My Tropical Storm Maring Flood Video Early This Morning
Flood Safety Tips for Tropical Storm Maring:
Here are some safety tips to prepare for rising water—and what to do once a flood has begun.
Before a Flood
Avoid building in a floodplain.
Construct barriers (levees, beams, floodwalls) to stop floodwater from entering your home.
Seal walls in basements with waterproofing compounds to avoid seepage.
If a flood is likely in your area, listen to the radio or television for information.

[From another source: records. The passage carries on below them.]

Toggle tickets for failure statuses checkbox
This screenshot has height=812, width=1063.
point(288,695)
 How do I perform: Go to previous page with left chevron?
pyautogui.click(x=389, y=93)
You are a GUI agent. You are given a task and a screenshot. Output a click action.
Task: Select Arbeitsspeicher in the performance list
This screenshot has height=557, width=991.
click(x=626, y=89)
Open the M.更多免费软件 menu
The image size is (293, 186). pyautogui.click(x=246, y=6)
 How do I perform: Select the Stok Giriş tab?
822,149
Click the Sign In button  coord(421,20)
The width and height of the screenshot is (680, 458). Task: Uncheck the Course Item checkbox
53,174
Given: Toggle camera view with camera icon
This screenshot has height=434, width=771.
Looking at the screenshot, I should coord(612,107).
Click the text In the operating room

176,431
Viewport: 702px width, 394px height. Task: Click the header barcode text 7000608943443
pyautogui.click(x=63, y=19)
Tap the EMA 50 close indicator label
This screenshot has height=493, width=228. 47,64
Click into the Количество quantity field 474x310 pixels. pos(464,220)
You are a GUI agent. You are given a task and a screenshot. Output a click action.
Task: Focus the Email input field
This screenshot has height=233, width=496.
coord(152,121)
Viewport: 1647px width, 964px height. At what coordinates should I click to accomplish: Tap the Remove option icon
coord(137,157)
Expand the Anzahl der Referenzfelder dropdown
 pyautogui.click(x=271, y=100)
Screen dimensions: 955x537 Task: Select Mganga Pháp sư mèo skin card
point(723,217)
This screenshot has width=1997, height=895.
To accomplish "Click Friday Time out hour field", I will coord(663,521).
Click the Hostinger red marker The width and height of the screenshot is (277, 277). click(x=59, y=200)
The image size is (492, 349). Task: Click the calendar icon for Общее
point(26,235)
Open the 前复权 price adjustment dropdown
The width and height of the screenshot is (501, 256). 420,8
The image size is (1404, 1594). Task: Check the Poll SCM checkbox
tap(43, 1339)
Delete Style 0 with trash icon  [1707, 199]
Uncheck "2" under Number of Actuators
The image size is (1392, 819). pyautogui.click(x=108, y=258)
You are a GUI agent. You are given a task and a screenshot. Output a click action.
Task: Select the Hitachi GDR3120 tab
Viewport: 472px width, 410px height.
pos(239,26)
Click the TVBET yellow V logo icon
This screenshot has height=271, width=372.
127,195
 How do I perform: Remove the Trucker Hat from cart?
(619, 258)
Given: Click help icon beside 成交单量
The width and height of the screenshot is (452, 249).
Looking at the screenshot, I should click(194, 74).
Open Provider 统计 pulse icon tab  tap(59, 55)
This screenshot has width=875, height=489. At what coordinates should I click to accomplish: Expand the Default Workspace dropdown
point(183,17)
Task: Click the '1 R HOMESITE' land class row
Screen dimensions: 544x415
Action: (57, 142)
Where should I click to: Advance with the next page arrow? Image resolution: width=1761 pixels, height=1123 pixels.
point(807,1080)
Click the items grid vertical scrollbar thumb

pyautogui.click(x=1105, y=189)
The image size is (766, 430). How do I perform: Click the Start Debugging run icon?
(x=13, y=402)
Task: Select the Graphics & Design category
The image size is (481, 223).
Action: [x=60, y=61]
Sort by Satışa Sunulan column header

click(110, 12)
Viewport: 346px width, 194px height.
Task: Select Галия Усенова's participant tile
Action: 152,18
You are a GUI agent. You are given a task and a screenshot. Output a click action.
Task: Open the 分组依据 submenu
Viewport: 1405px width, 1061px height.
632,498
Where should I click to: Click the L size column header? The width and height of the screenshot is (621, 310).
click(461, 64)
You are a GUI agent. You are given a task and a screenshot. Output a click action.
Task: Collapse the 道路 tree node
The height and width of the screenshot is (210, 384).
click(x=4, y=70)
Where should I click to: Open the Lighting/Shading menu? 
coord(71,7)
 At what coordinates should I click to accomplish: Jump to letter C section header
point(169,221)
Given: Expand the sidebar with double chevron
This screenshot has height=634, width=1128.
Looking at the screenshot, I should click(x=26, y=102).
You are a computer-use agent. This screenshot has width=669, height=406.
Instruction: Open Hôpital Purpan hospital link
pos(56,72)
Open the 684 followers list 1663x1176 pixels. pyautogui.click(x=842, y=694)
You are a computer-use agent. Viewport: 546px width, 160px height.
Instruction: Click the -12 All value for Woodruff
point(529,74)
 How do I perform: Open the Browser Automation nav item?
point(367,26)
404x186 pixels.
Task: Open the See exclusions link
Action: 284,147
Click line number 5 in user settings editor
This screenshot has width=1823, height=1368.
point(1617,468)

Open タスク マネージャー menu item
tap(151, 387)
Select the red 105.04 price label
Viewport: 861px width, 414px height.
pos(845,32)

Know the difference between a flood watch and a flood warning. A watch means flooding is possible. A warning means flooding is occurring or will occur soon.
When a Flood is Imminent
be prepared! Pack a bag with important items in case you need to evacuate. Don’t forget to include needed medications.
If advised to evacuate your home, do so immediately.
When there is any possibility of a flash flood, move immediately to higher ground.
If possible, bring in outdoor furniture and move essential items to an upper floor.
Turn off utilities at the main switches or valves if instructed to do so. Disconnect electrical appliances.
During a Flood
do not walk through moving water. As little as 6 inches (15 centimeters) of moving water can make you fall.
If you have to walk in water, wherever possible, walk where the water is not moving. Use a stick to check the firmness of the ground in front of you.
Do not drive into flooded areas. If floodwaters rise around your car, abandon the car and move to higher ground if you can do so safely.
Do not touch electrical equipment if you are wet or standing in water.
After a Flood
Listen for news reports to learn whether the community’s water supply is safe to drink.
Avoid floodwaters; water may be contaminated by oil, gasoline, or raw sewage. Water may also be electrically charged from underground or downed power lines.
Avoid moving water.
Be aware of areas where floodwaters have receded. Roads may have weakened and could collapse under the weight of a car.
Stay away from downed power lines, and report them to the power company.
Return home only when authorities indicate it is safe.
Stay out of any building if it is surrounded by floodwaters.
Service damaged septic tanks, cesspools, pits, and leaching systems as soon as possible. Damaged sewage systems are serious health hazards.
Clean and disinfect everything that got wet. Mud left from floodwater can contain sewage and chemicals.